Por sua vez, alguns dirigentes do PD sonham com uma “nova Oliveira”, adoptando novamente uma estratégia que conduziu o partido ao fiasco dos últimos anos. Na sua ideia, essa coligação reuniria, sob a direcção dos democratas, as forças centristas da Itália dos Valores (a formação do juiz Antonio Di Pietro) e do Terceiro pólo (Terzo Polo). Juntar-se-ia a ela o partido de esquerda “Sinistra Ecologia Libertà” (Esquerda Ecologia Liberdade) do popular presidente da região da Apúlia, Nichi Vendola. Por seu lado, a Refundação Comunistapreconiza a construção de uma “Frente Democrática” sem o centro.

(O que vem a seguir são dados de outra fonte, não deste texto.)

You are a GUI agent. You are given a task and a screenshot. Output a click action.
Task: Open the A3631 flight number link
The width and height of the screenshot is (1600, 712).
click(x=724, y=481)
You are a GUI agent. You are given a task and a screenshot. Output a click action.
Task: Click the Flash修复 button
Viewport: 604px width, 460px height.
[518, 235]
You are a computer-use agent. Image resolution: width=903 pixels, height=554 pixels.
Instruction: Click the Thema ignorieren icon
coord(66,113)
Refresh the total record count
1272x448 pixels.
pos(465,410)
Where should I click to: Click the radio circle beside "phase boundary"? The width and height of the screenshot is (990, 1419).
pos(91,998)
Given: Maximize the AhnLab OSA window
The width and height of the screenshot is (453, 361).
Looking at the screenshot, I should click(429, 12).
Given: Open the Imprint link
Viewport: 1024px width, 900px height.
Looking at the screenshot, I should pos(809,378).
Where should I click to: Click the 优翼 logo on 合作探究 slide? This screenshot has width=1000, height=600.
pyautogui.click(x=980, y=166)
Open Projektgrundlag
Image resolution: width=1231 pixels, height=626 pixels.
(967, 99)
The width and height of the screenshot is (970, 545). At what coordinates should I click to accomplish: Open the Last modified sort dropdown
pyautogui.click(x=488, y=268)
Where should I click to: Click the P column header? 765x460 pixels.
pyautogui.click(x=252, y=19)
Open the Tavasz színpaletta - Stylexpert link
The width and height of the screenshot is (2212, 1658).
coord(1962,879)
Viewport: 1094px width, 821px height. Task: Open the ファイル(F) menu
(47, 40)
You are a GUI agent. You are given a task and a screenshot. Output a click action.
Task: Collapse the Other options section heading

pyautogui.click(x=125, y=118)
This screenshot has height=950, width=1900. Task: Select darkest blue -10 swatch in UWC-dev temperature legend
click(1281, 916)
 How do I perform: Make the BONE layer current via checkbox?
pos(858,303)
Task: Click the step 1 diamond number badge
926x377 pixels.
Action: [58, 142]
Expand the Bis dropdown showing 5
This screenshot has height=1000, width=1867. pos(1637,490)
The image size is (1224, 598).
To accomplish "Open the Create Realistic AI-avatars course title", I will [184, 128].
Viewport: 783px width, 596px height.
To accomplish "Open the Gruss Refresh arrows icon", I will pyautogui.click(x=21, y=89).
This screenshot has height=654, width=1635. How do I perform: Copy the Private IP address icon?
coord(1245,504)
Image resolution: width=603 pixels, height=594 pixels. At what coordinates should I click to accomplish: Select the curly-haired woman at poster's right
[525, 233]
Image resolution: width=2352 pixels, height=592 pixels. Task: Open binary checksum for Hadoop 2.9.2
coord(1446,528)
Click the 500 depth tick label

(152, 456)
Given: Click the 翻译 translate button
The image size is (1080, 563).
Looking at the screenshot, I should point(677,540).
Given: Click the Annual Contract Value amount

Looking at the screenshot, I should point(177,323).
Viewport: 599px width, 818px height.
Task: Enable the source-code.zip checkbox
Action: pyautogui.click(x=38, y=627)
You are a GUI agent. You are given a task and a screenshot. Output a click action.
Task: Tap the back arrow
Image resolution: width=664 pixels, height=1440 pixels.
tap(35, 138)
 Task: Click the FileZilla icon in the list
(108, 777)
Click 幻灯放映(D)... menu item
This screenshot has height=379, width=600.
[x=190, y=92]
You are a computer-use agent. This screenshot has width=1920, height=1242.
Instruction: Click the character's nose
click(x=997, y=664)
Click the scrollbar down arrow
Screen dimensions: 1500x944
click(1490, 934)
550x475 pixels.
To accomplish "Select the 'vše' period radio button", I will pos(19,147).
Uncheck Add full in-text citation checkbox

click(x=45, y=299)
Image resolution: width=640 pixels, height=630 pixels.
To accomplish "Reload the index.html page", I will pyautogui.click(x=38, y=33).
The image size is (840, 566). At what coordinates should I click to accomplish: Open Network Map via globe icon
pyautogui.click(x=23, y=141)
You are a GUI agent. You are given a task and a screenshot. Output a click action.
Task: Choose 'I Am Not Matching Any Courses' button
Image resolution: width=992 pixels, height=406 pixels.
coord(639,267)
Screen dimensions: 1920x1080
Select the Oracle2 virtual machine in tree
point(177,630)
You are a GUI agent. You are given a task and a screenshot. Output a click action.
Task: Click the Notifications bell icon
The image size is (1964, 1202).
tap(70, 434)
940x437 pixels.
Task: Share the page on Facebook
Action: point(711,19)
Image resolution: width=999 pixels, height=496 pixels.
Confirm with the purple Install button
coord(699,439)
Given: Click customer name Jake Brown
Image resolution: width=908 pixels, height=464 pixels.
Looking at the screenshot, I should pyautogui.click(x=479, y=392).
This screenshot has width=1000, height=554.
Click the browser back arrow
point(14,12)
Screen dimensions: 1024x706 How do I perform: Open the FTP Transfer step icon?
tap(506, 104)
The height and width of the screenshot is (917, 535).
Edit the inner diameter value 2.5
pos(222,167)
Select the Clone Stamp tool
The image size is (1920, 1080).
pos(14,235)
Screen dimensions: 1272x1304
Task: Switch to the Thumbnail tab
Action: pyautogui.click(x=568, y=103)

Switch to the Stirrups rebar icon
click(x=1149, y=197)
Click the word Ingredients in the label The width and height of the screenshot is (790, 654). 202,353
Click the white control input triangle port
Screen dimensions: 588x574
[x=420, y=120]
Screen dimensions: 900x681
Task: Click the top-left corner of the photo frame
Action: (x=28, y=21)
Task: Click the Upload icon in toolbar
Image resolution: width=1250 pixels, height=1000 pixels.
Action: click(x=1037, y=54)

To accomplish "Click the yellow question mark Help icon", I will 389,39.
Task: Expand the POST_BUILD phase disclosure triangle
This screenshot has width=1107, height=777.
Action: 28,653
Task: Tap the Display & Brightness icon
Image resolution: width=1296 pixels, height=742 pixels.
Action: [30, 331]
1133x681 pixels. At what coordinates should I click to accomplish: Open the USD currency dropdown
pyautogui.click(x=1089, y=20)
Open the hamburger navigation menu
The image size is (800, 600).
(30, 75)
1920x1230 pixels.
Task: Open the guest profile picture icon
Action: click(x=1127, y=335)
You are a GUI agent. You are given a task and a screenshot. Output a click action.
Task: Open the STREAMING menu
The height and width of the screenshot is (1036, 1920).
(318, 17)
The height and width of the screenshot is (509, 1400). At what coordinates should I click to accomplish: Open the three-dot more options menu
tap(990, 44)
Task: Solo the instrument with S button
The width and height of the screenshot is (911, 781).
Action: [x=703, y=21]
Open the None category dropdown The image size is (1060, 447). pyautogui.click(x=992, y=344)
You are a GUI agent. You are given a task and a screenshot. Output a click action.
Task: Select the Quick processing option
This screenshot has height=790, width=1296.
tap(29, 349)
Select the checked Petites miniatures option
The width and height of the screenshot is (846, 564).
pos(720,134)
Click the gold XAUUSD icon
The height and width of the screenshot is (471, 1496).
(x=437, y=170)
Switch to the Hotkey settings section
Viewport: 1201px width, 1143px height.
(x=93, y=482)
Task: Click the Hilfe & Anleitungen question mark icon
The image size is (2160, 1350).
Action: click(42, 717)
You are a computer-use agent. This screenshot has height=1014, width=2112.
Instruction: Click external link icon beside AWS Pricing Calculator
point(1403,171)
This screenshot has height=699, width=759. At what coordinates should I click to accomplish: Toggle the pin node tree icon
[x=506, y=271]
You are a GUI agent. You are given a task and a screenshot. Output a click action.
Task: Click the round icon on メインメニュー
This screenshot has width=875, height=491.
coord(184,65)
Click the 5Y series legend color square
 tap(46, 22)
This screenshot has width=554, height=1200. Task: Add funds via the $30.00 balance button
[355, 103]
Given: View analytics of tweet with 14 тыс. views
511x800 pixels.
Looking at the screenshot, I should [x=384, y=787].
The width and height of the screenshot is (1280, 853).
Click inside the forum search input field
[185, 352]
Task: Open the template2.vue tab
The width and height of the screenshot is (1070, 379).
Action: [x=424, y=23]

Mas a democracia italiana também parece estar a regenerar-se. De facto, a curto prazo poderá consagrar uma nova expressão da implicação popular na vida pública, e isto fora da eleição de partidos. A 12 e 13 de Junho, os italianos serão chamados a pronunciar-se por via de um referendo sobre três assuntos de primeira importância: a revogação de dois decretos-lei em vigor relativos à privatização da gestão da água nas comunidades e a ter em conta os interesses dos accionistas privados nas suas tarifas; a possibilidade de anular as disposições legais que autorizam o Estado a construir novas centrais nucleares; a supressão de artigos da chamada lei do “Legittimo impedimento”, talhada à medida para Berlusconi, que permite ao presidente do Conselho e a certos ministros não se apresentarem em processos penais.
Uma forte participação – 50% dos votos mais um são necessários para dar ao resultado do referendo um carácter obrigatório – e um voto orientado para a defesa do interesse público sugeririam que a democracia está talvez a caminho da revitalização em Itália.
Christophe Ventura
Artigo publicado no site do Monde Diplomatique a 10 de Junho de 2011, tradução de Carlos Santos para esquerda.net
1 Uns dias antes, a 26 de Maio, o presidente da organização do patronato industrial (a Cofindustria), Emma Marcegaglia, declarava: “a prioridade para o nosso país é o crescimento, depois de dez anos perdidos por causa de divisões e rivalidades entre os responsáveis políticos dos dois lados, que têm posto as suas ambições à frente do interesse geral do país”.
2 O Norte de Itália é significativamente atingido com uma contracção do emprego de 1,9% nestes dois últimos anos, o que representa 228.000 pessoas lançadas no desemprego nesta região motora da economia do país que parecia até então relativamente preservada.
3 Ler «Survivance berlusconienne», La valise diplomatique, décembre 2010.